Donald Clark raises an issue on his blog about confounding informal with Web 2.0, and the point I found interesting is his query about the 80/20 in/formal learning metrics. He queries the statistics, and the issue of supporting informal. I took it (and no blame to him if I misconstrue) to be an issue of should we match our budgets to that ration. I commented:
Interesting point, and right in many respects. The point of the 80/20 (or 75/25) is to help people realize that they’re not supporting the 80, rather than to totally match the investment. The formal learning probably takes more resources, over time, as there’s more development required. However, how much have we invested in the informal? Typically, bugger all.
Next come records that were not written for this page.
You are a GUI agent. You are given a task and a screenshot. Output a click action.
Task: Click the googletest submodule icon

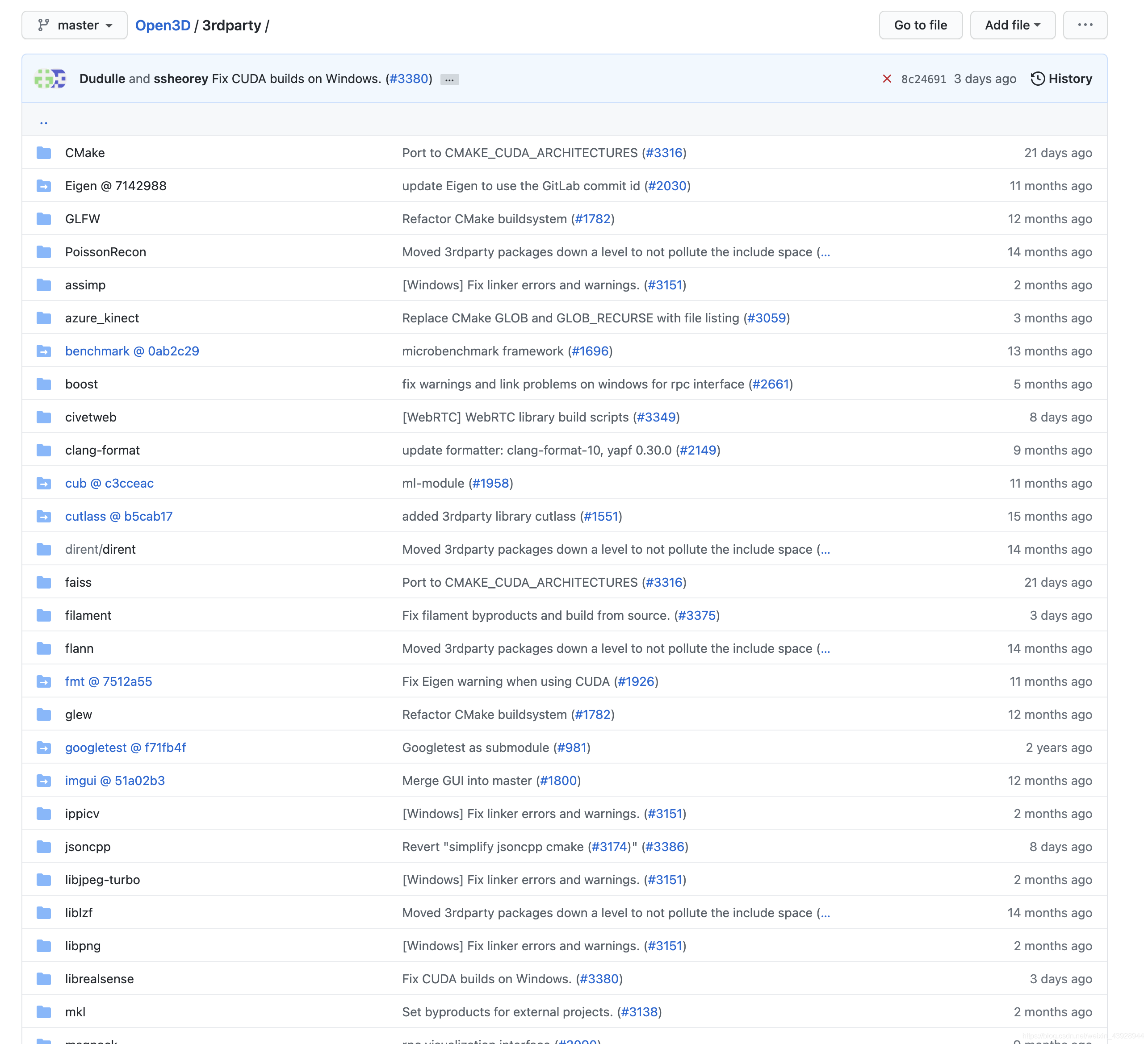[x=44, y=748]
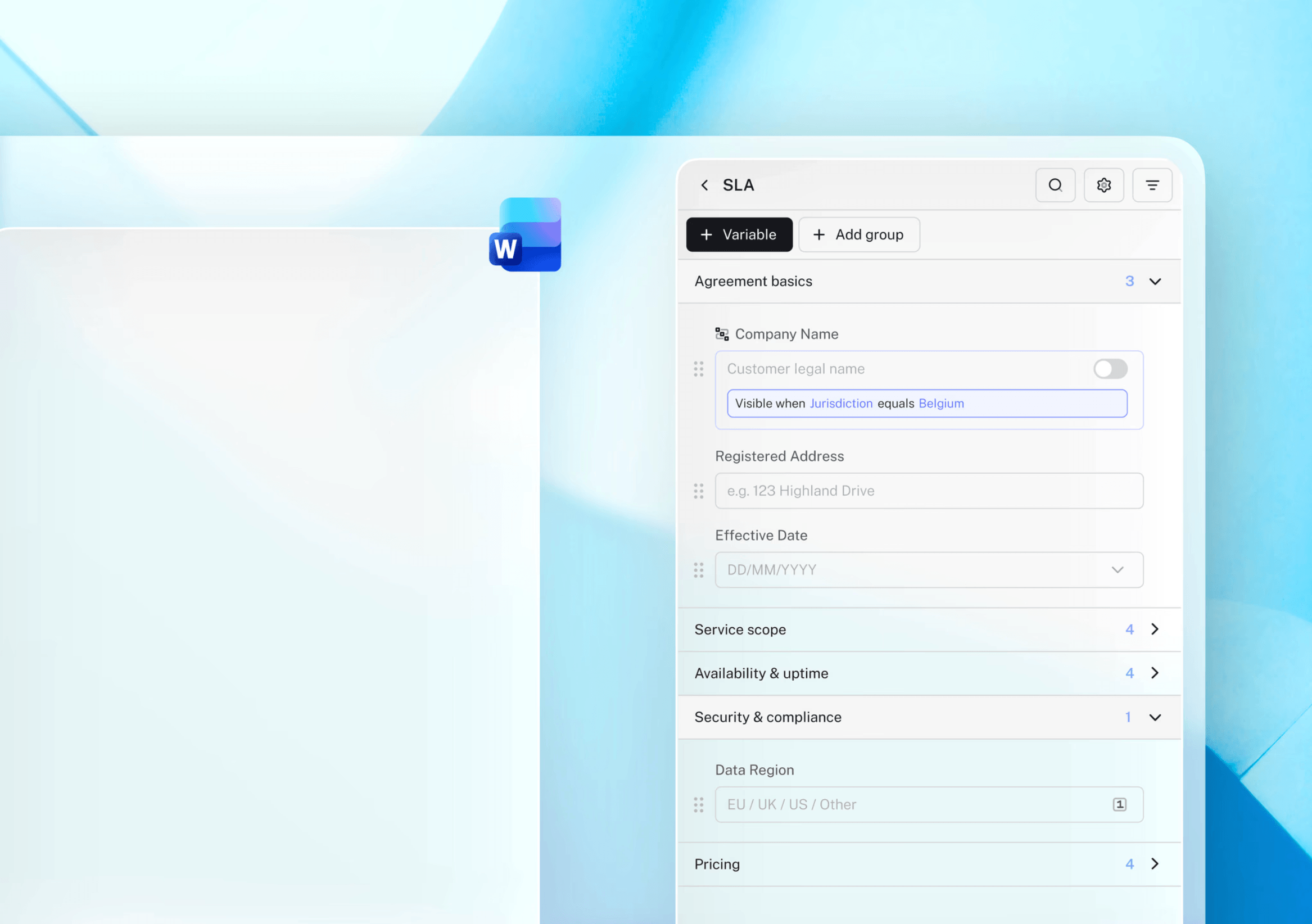The height and width of the screenshot is (924, 1312).
Task: Click the Jurisdiction link in visibility rule
Action: point(840,404)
My take, at least, is that there needs to be some up-front investment in the informal, but then it (should) become self-perpetuating (with the usual maintenance/upgrade/review costs).
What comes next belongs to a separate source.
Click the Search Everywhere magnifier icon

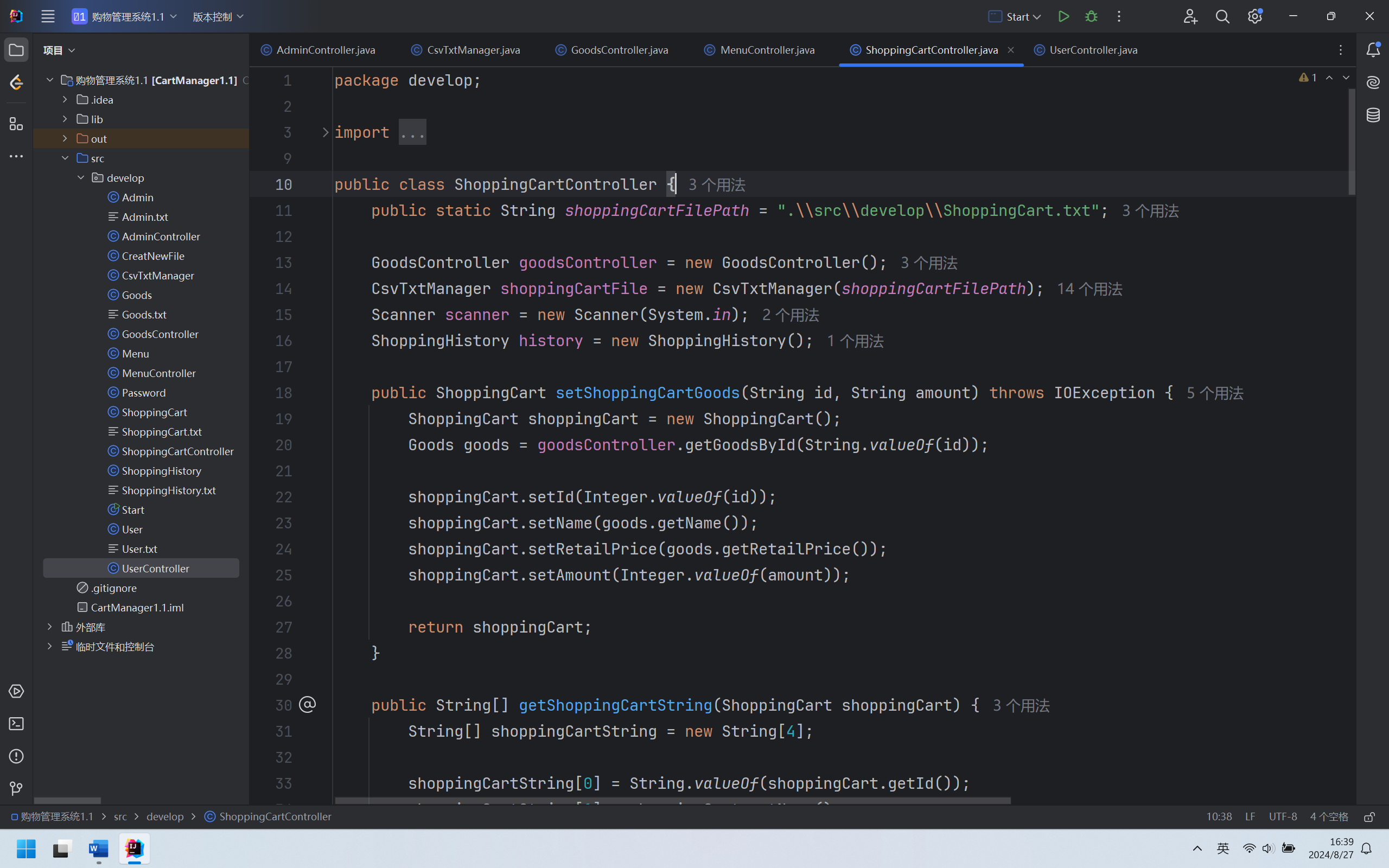click(1222, 17)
The way I see it, as you broaden your responsibility from just training to support performance, eCommunity, mobile, etc (eCommunity being the social component of web 2.0, and a major component of informal), you need to systematically support informal. Most of the time, it’s providing resources and an infrastructure for informal learning to flourish (the culture is the hardest part). It’s not as resource-intensive as the process of getting learners from novice to practitioner (except the initial investment in infrastructure and boot-stratpping).
So, to me, it’s about considering informal, making a systematic plan for supporting, it, and launching it, while continuing to develop the necessary formal support for learning. The latter will change as we develop capable learners (assuming you’re putting meta-learning in, and you should be), but there will be a role for each, but that doesn’t mean that the support requirements are a one-to-one match. At least, that’s how I see it. What say you?